> **Article**
-- begin --
# Get a second mini keyboard for the desktop?



## ALittleNightMusic (Jun 12, 2021)

Hello all,

I changed my setup a while back to go from an S61 on my desktop to an 88 keyboard under the desk. I find having a piano-like full keyboard handy and fun to play, but it also introduced some workflow downsides. One being that you have to pull it out whenever you want to play anything and because it pushes you further back, it's a bit un-ergonomic and overkill for quick things. So I've been thinking of re-adding a small keyboard, like NI's M32 keyboard, to the top of the desktop for quick access.

Anybody doing the same?

Cheers!


----------



## SupremeFist (Jun 12, 2021)

ALittleNightMusic said:


> Hello all,
> 
> I changed my setup a while back to go from an S61 on my desktop to an 88 keyboard under the desk. I find having a piano-like full keyboard handy and fun to play, but it also introduced some workflow downsides. One being that you have to pull it out whenever you want to play anything and because it pushes you further back, it's a bit un-ergonomic and overkill for quick things. So I've been thinking of re-adding a small keyboard, like NI's M32 keyboard, to the top of the desktop for quick access.
> 
> ...


Yep! I use the 88 for piano and orch; the m32 mainly for synths and whatnot (with the KK knobs being very handy), but also sometimes just for a flute or violin or perc etc.


----------



## ricoderks (Jun 12, 2021)

I have the Komplete Kontrol MK1 as master keyboard. Then a small Nektar controller on my desk. I like to use it as keyswitch controller and i prefer the modwheel. Love the setup this way!


----------



## sostenuto (Jun 12, 2021)

Ha ! Lyle Mays (RIP) did this so well _ playing Trilian _on top of MIDI'd Grand .... but then things like talent come into play ....


----------



## mikrokosmiko (Jun 12, 2021)

Yes, I have a FP-30 to the right, and a Keylab25 on the desk. There are a lot of times when I only need to use one of them (The keylab has several sliders and knobs, while the piano is only keys)


----------



## LauraC (Jun 12, 2021)

I have a Studiologic SL88 Grand for piano parts and a Nektar LX61 for most everything else. The 88 is easier for key switching as well. Love this setup.


----------



## ALittleNightMusic (Jun 12, 2021)

You all have convinced me! Going to order the M32.


----------



## Marsen (Jun 12, 2021)

ALittleNightMusic said:


> You all have convinced me! Going to order the M32.


As long as you don't use another NI Keyboard and Komplete Kontrol, you're fine.


----------



## MisteR (Jun 12, 2021)

Arturia’s mini has channel after touch.


----------



## dcoscina (Jun 12, 2021)

MisteR said:


> Arturia’s mini has channel after touch.


Uh I think only their Keylab 49 and 61 mk2 have aftertouch. The minilab does not. I’ve owned it.


----------



## MisteR (Jun 12, 2021)

Nope i have it. It has aftertouch. It ain’t great aftertouch. But it’s there.

Edit: sorry keystep is the one I mean.

so same pricepoint as NI but with AT. If that interests the OP.
-- end --
[A run of records]
-- begin --
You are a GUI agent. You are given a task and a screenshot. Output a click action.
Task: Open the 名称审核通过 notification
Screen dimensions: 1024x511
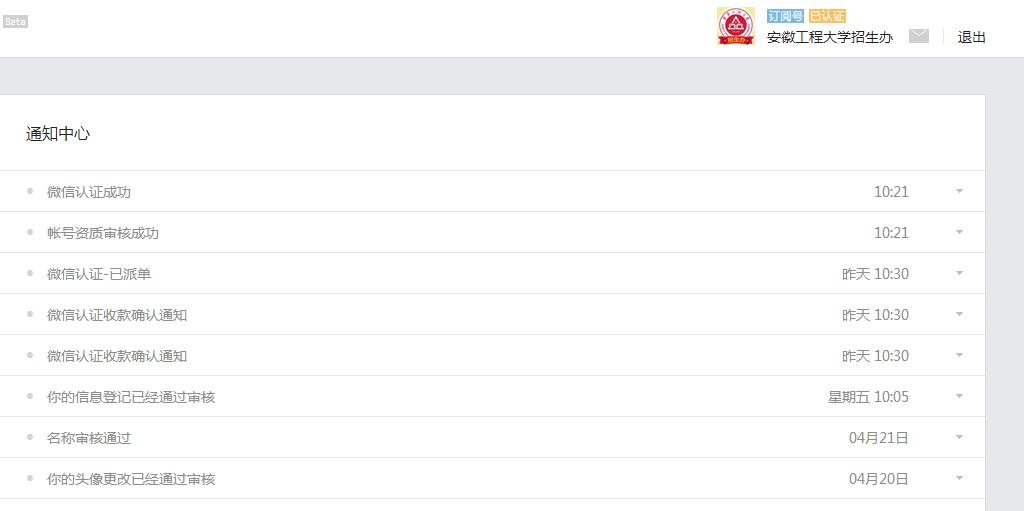(x=89, y=438)
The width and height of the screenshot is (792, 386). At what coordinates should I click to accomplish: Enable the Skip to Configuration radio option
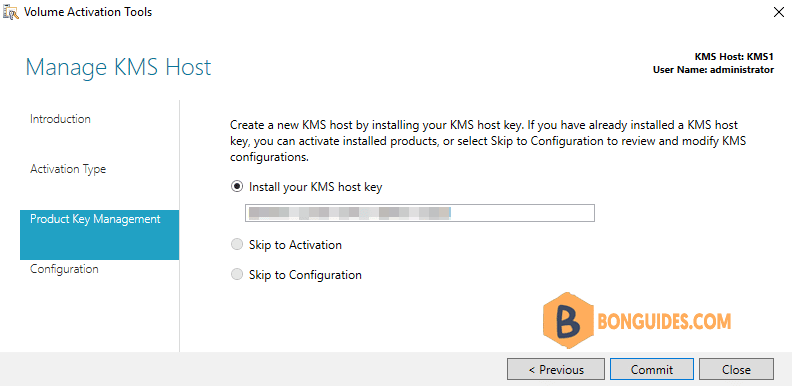click(x=236, y=275)
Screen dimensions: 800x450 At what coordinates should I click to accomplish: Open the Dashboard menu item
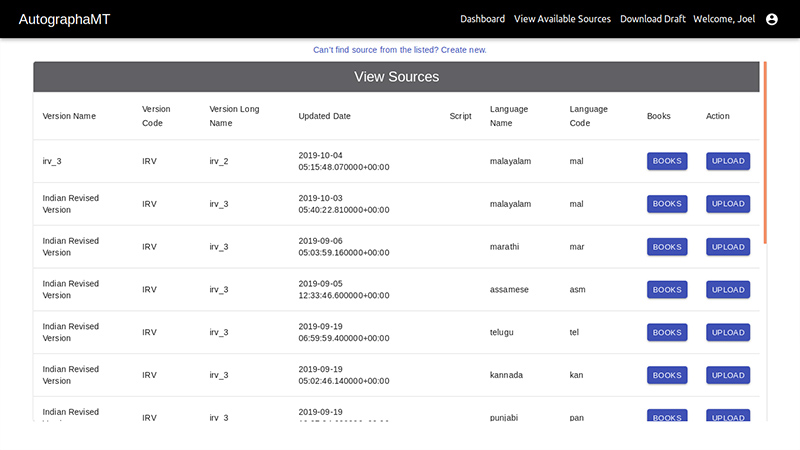(482, 19)
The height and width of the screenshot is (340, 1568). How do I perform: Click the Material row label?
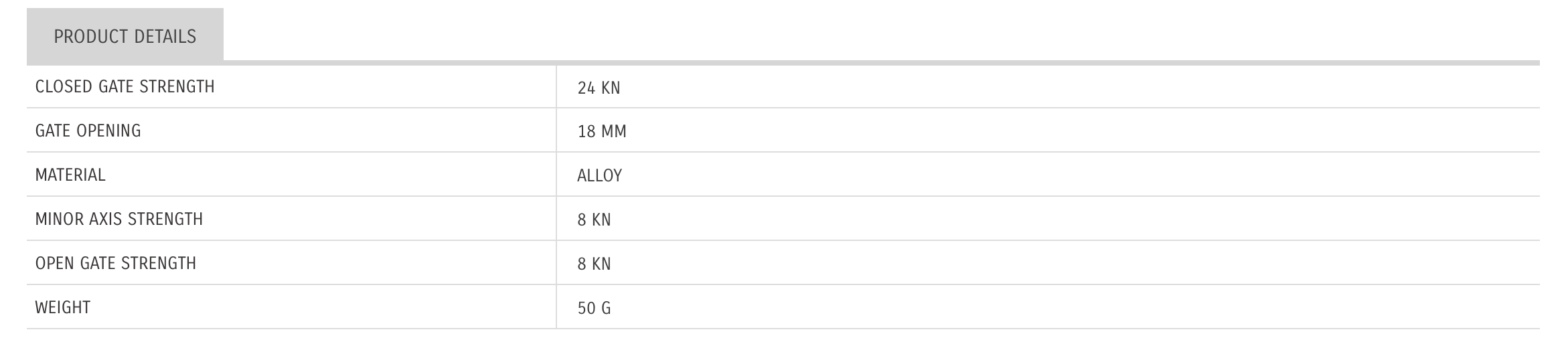coord(70,175)
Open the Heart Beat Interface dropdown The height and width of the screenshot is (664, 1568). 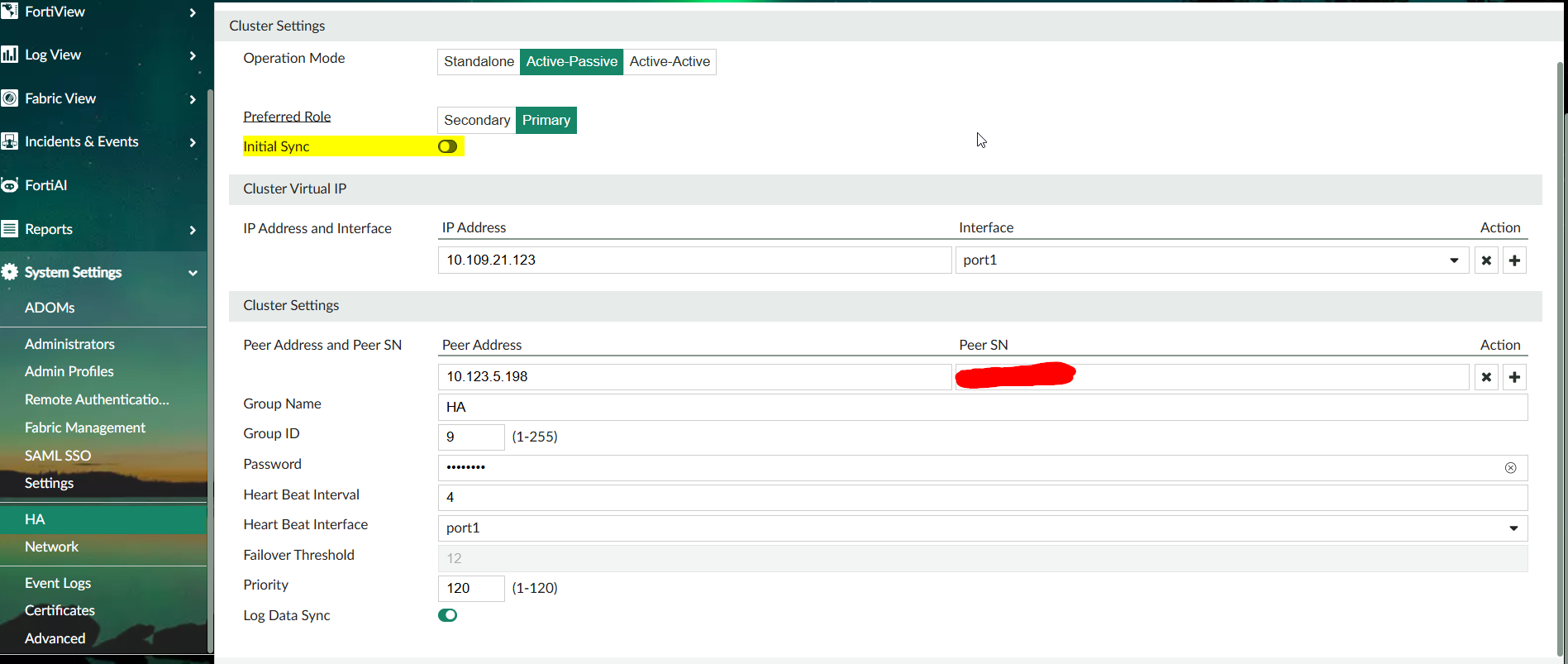point(982,528)
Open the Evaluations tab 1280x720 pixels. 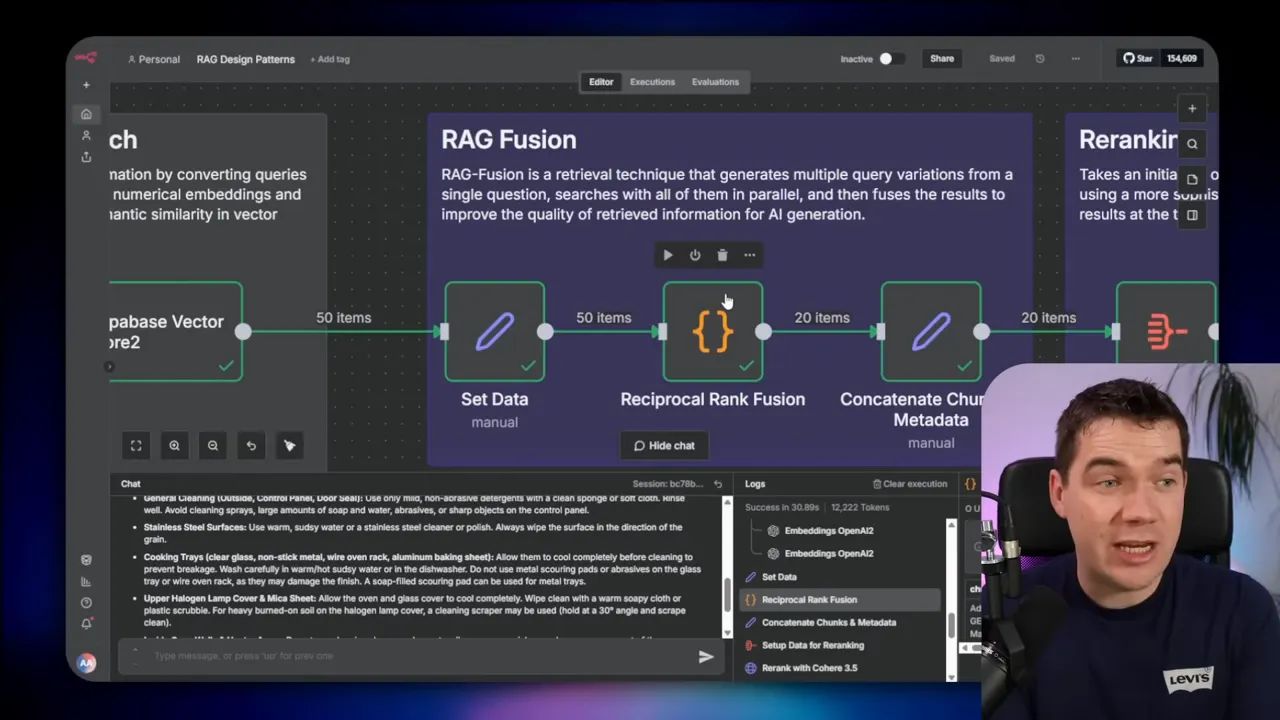point(715,81)
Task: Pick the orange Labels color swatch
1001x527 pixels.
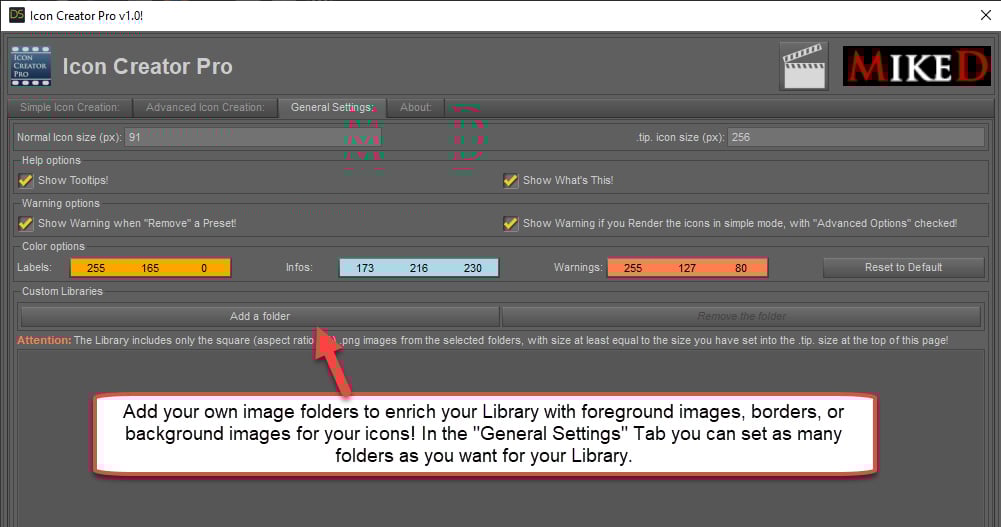Action: [151, 268]
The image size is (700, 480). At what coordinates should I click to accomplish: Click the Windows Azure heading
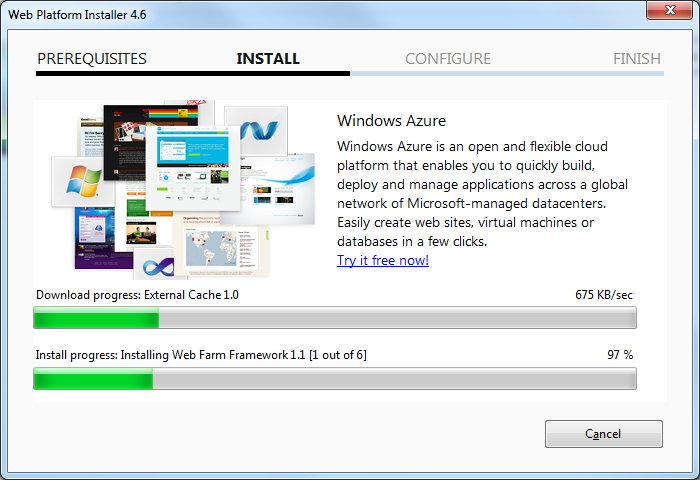click(x=391, y=121)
-- end --
> **Set tasks**
[A] Answer these questions from the forum thread about adding a mini keyboard to the desktop, one answer per line:
(i) What keyboard did ALittleNightMusic originally keep on the desktop before switching to an 88 under the desk?
(ii) Which keyboard does LauraC use for piano parts?
(iii) In the edit to the final post, which keyboard does MisteR say was meant?
[B] Resume the forum thread about adding a mini keyboard to the desktop, picking up after its final post.

> **Results in order**
[A]
(i) An S61
(ii) A Studiologic SL88 Grand
(iii) The Keystep

[B]
----------



## ALittleNightMusic (Jun 12, 2021)

I was looking at the Arturia one, but the M32's dimensions are perfect for my particular space (and I heard the keys aren't absolutely horrible for a small keyboard).


----------



## MisteR (Jun 12, 2021)

Yeah I’m curious. Not nuts about mini keys myself. Have used the XKEY chicklet one. That has polyphonic AT and I sort of prefer it (matches the form factor of mac keyboard) But it can be weird too.


----------



## Marsen (Jun 12, 2021)

Yes the keys are really good for a mini keyboard. I like it.


----------



## Soundbed (Jun 12, 2021)

I have a CME Xkey in front of me on the desk, a little high but it’s only for quick parts. 

and a Novation SuperNova II (61 keys, 20 years old) on the _side_...

computer keyboard and mouse are in the ‘drawer’ for ergonomics


----------



## ALittleNightMusic (Jun 12, 2021)

Soundbed said:


> I have a CME Xkey in front of me on the desk, a little high but it’s only for quick parts.
> 
> and a Novation SuperNova II (61 keys, 20 years old) on the _side_...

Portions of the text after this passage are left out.